### Materials provided:
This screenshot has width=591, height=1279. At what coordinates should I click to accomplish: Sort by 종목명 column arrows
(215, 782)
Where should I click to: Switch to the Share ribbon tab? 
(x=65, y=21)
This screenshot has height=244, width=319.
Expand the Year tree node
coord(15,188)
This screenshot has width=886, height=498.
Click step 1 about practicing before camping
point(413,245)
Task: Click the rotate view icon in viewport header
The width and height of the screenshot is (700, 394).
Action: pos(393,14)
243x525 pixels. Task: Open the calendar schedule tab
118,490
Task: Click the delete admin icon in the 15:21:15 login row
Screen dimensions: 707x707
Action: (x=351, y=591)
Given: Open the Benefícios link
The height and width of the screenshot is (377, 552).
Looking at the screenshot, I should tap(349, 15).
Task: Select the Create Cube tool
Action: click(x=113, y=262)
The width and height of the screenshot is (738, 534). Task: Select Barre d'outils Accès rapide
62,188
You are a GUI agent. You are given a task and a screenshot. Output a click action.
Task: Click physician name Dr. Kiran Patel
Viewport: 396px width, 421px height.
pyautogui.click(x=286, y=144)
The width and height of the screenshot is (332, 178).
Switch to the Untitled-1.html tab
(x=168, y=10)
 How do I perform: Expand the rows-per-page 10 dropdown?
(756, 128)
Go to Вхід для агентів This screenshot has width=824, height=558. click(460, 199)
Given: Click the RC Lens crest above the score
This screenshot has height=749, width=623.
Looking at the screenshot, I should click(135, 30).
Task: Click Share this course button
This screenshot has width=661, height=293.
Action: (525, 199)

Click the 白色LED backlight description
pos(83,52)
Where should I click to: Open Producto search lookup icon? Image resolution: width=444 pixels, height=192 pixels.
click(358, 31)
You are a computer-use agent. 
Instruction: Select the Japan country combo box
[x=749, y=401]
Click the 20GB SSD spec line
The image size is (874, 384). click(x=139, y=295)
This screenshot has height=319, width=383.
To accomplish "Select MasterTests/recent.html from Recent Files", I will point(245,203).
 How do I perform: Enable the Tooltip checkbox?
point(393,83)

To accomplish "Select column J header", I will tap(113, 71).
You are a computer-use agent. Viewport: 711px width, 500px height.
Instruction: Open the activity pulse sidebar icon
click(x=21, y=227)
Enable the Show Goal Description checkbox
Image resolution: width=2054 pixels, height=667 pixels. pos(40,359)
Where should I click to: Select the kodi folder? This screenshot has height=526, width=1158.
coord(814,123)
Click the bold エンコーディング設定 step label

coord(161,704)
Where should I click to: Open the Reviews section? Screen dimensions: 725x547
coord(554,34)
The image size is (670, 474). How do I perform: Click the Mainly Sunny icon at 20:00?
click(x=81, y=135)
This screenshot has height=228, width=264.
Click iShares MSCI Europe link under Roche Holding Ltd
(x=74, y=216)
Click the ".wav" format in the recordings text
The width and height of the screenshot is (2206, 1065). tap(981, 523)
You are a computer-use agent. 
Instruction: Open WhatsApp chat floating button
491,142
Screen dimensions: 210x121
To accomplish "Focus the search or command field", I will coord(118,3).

### Exercise description:
Only lines that contain "header" are needed, so copy each of them from the data.

### Task solution:
Task: Click the rotate view icon in viewport header
To accomplish "Select column J header", I will tap(113, 71).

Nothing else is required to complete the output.